On the other hand, Amazonian Indians – horticulturists, hunters, and caretakers of the forest – articulate the perspective that plants are beings, or the abode of spirits.  In some cases, the plants are actually teachers of humans.  The plants teach kinship, symbiosis, humility, and inner metamorphosis.

The time I have spent in the rainforest is minimal.  Nevertheless, I am amazed by the diversity in the jungle, and bewildered by the primeval plant knowledge that enabled human survival for many thousands of years.  Stories passed down by Indian tribes to explorers and writers embody a universe and relationship with nature very distinct from our own.

Inspired by the Secoya peoples, permeated by the writings and old photographs of G. Reichel-Dolmatoff, R.E. Schultes, and W. Vickers, I started to draw some of the stories related to plant lore:

This is the sun father carving petroglyphs with flowers and light on rocks by the waterfalls.  The nuclear reaction that powers our world – the SUN!

sunfather

Here are the first settlers of the Amazon basin from the Tukanoan tribes.  They came to the jungle from either the highlands to the west, or from the stars of the milky way.  A cosmic anaconda pulled their canoe.  Inside the canoe were three sacred plants.  Manioc is first; it is the starch and staple of all meals.  I met Manioc as a tasty flat bread and as a plant in an actively cultivated garden plot.  The second plant was Coca, the source of coca leaf.  Coca leaf is a ritual food that provides protein and vitamins.  It staves off hunger and thirst, so that one could work a little bit longer in the forest clearing.  The third plant is Yage, the vine of the soul.  This plant enables the Indians to travel to mythic time, and make contact with the spirits of the forest.

settlers 2

One of the epic Indian dreams sees the river as a person.  The head is the headwaters, and the feet go to the sea.  When the person shakes their flowing hair, leaves of the yage plant scatter into the river and become fish.

|---|

● PROBLEM DESCRIPTION
Answer these questions from the text on Amazonian plant stories:
1. What do the plants teach, according to the opening paragraph?
2. What pulled the canoe of the first settlers of the Amazon basin?
3. In the dream that sees the river as a person, what do the scattered yage leaves become?
The data that follow are not needed for this work.

|---|

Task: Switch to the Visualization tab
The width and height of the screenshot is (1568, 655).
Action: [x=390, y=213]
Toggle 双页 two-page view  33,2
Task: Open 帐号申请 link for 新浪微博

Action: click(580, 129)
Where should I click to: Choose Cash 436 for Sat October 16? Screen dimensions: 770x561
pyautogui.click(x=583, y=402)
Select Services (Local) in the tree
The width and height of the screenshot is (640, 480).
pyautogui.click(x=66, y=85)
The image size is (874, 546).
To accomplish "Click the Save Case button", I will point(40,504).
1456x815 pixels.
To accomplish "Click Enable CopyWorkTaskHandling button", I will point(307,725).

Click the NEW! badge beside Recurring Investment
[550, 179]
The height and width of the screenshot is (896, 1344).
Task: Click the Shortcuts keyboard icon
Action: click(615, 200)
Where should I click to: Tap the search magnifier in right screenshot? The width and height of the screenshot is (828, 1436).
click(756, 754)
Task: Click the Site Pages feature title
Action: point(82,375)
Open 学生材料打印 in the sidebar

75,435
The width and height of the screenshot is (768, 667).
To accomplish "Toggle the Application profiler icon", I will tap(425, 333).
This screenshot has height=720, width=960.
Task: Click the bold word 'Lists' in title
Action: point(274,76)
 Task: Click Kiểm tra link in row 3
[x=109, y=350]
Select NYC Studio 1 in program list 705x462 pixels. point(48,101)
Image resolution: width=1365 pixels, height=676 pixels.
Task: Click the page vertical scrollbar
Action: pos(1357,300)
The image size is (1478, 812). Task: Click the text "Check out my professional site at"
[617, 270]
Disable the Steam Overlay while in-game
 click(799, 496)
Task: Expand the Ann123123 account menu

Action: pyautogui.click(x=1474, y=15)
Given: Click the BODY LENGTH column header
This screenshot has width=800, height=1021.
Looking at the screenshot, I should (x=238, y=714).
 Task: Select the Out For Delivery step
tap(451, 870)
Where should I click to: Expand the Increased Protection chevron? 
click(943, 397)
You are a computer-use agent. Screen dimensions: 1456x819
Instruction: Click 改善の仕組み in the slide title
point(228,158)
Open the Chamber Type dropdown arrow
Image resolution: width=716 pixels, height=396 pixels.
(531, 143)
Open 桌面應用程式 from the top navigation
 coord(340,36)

|---|

● RESULT OF THE TASK
1. Kinship, symbiosis, humility, and inner metamorphosis.
2. A cosmic anaconda.
3. Fish.